BEGIN RECORDS SUPPLIED
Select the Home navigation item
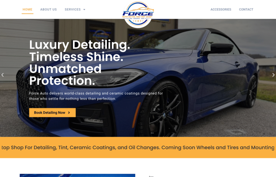The height and width of the screenshot is (177, 276). pyautogui.click(x=27, y=9)
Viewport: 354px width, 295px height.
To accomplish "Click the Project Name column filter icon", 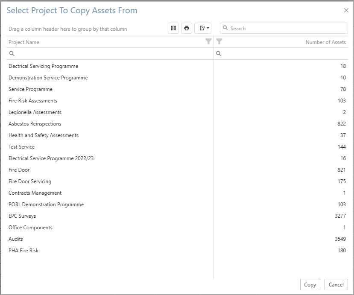I will tap(208, 42).

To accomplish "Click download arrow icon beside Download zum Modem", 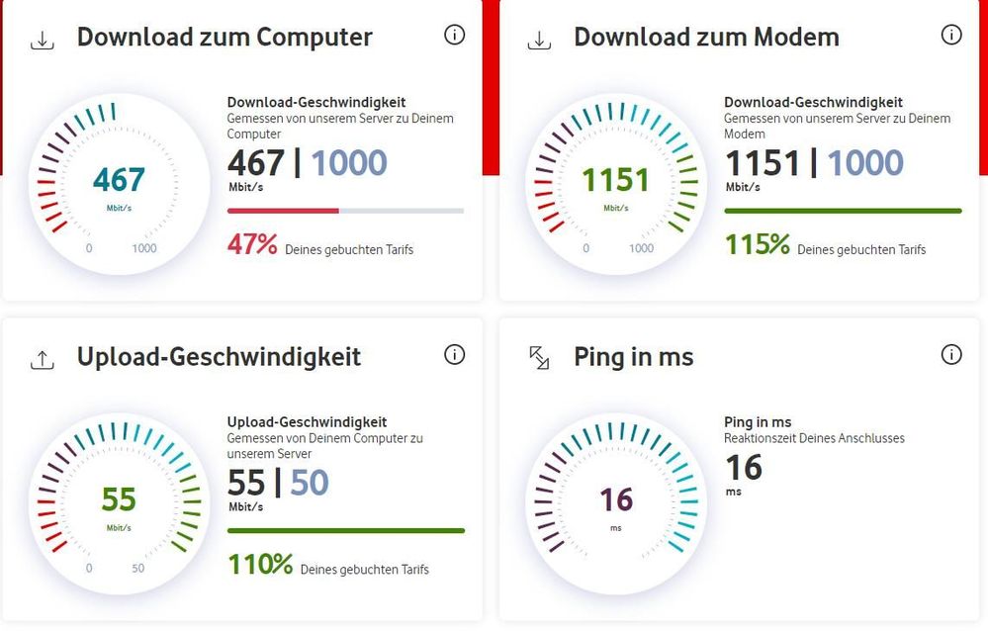I will [539, 40].
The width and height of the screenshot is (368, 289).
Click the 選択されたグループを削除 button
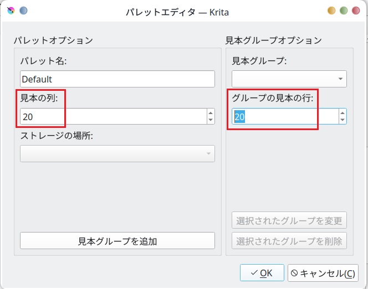pos(289,241)
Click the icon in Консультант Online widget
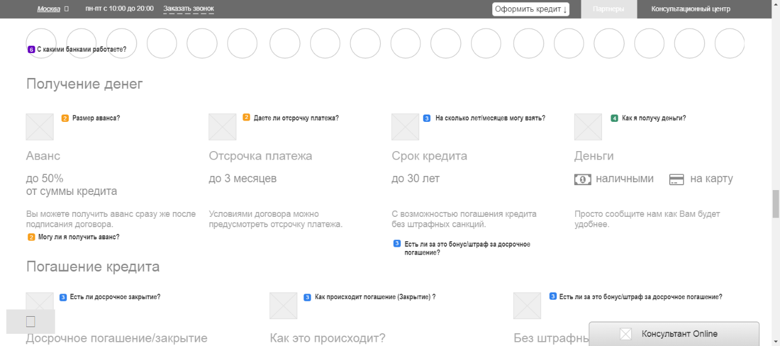This screenshot has width=780, height=346. (x=626, y=334)
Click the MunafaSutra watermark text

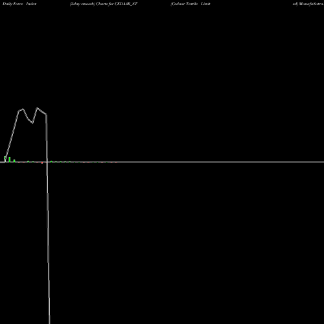pyautogui.click(x=308, y=4)

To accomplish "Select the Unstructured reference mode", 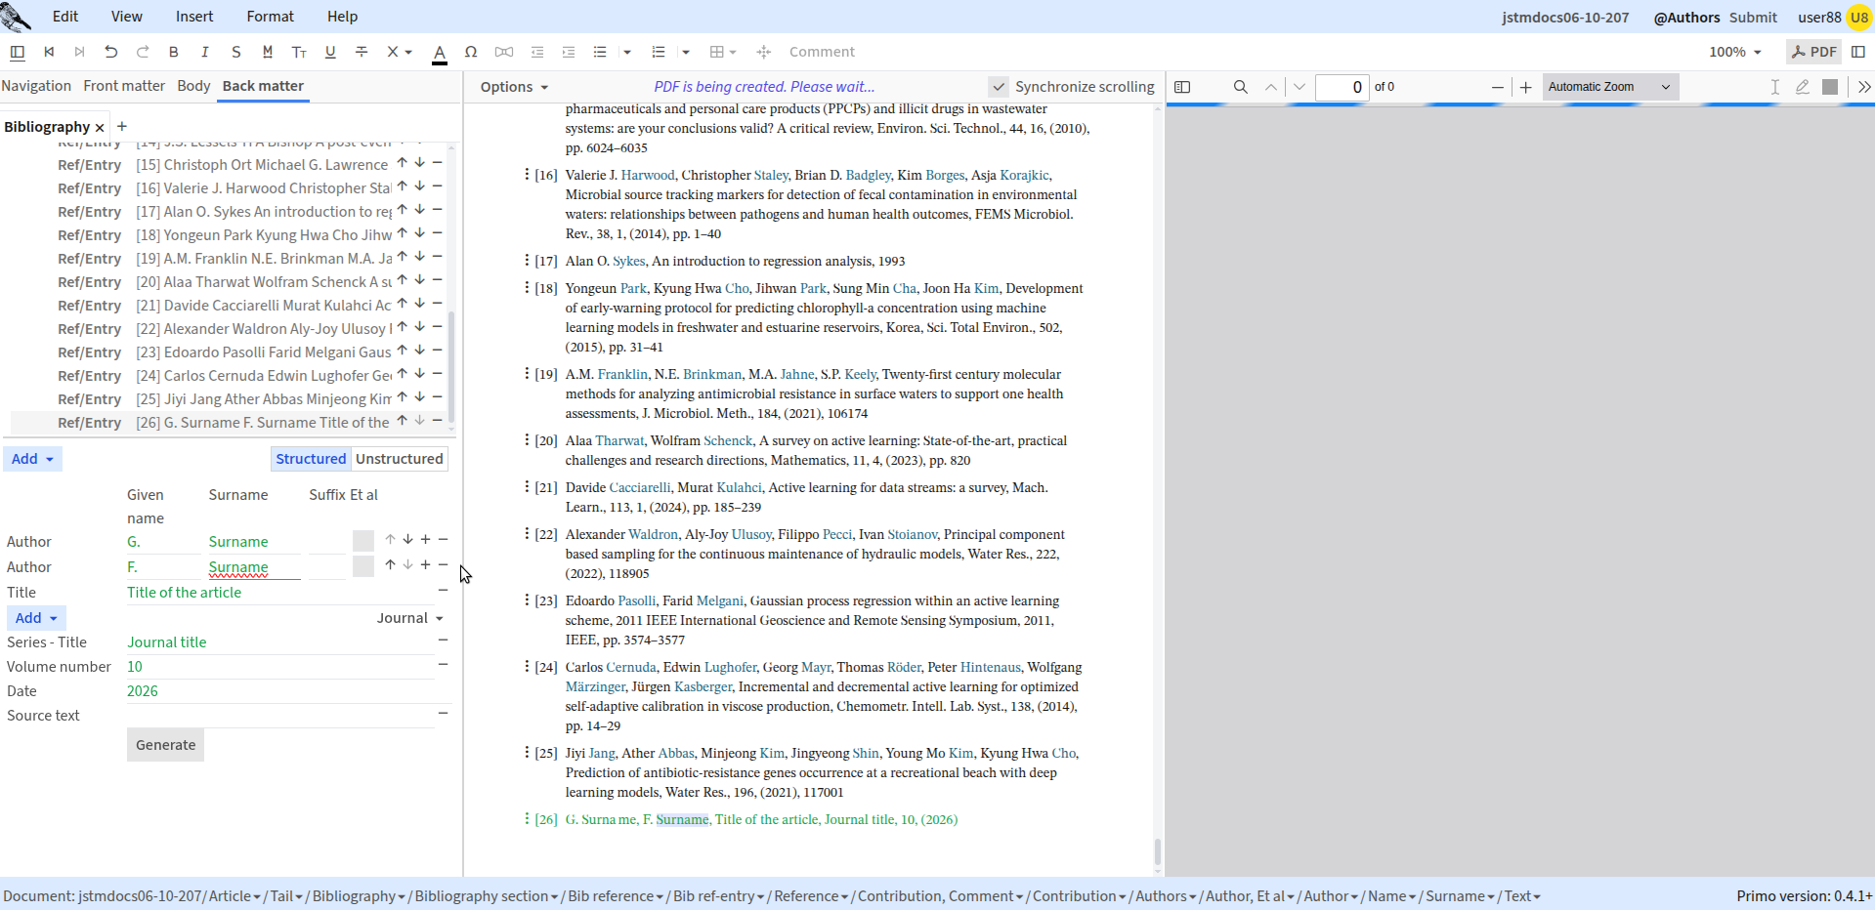I will [x=400, y=459].
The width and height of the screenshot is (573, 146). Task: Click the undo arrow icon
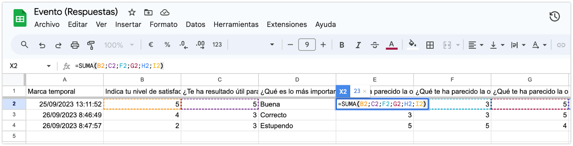click(x=42, y=45)
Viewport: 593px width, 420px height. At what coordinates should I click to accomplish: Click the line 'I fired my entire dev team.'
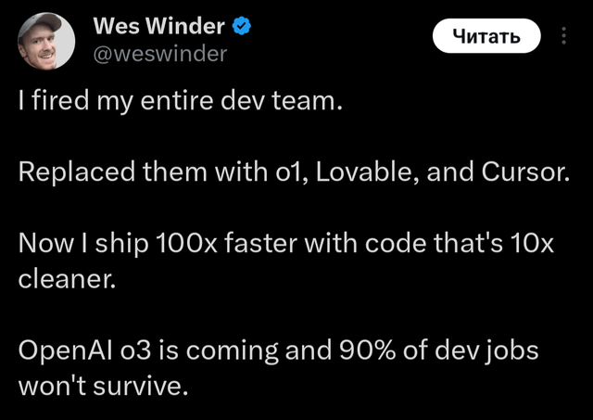tap(181, 104)
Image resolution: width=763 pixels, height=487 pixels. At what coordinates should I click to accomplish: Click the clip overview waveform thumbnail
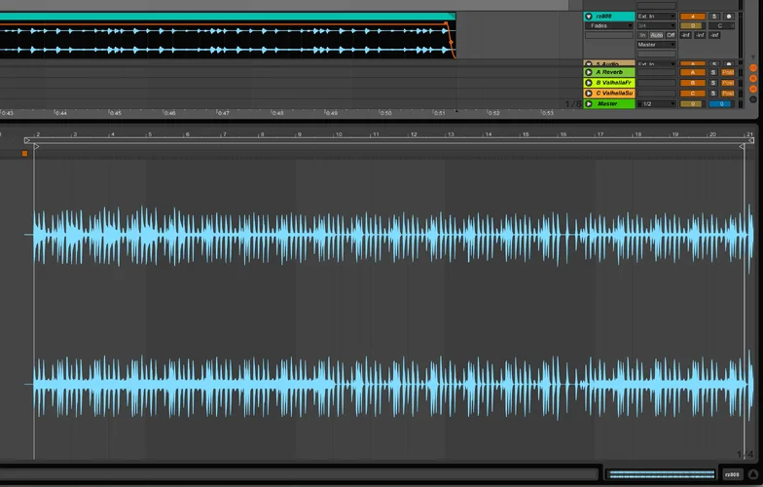point(660,474)
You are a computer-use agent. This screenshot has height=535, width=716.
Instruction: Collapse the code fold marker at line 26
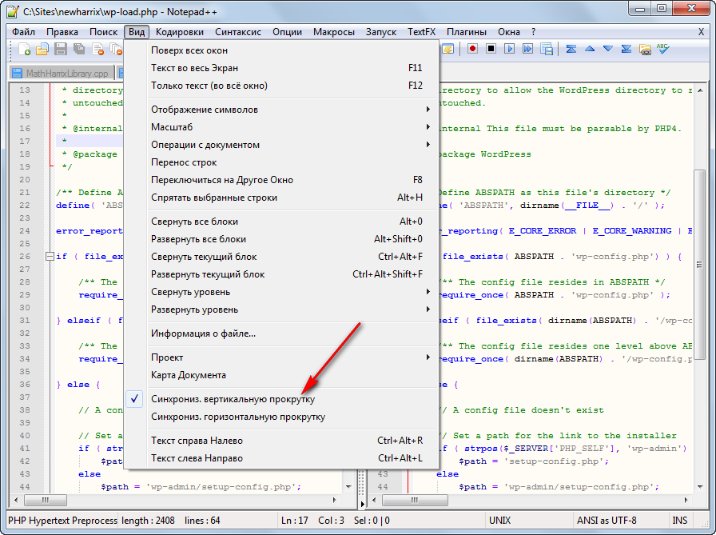pyautogui.click(x=50, y=257)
END RECORDS SUPPLIED
• [EXERCISE DESCRIPTION]:
Could you write out again, exactly, the lines from the line containing "Image resolution: width=763" through the last line of the records above? Leave out the pictures.

• [ANSWER TO THIS PROBLEM]:
Image resolution: width=763 pixels, height=487 pixels. At what coordinates should I click to accomplish: Click the clip overview waveform thumbnail
point(660,474)
You are a computer-use agent. This screenshot has height=535, width=716.
Instruction: Collapse the code fold marker at line 26
pyautogui.click(x=50, y=257)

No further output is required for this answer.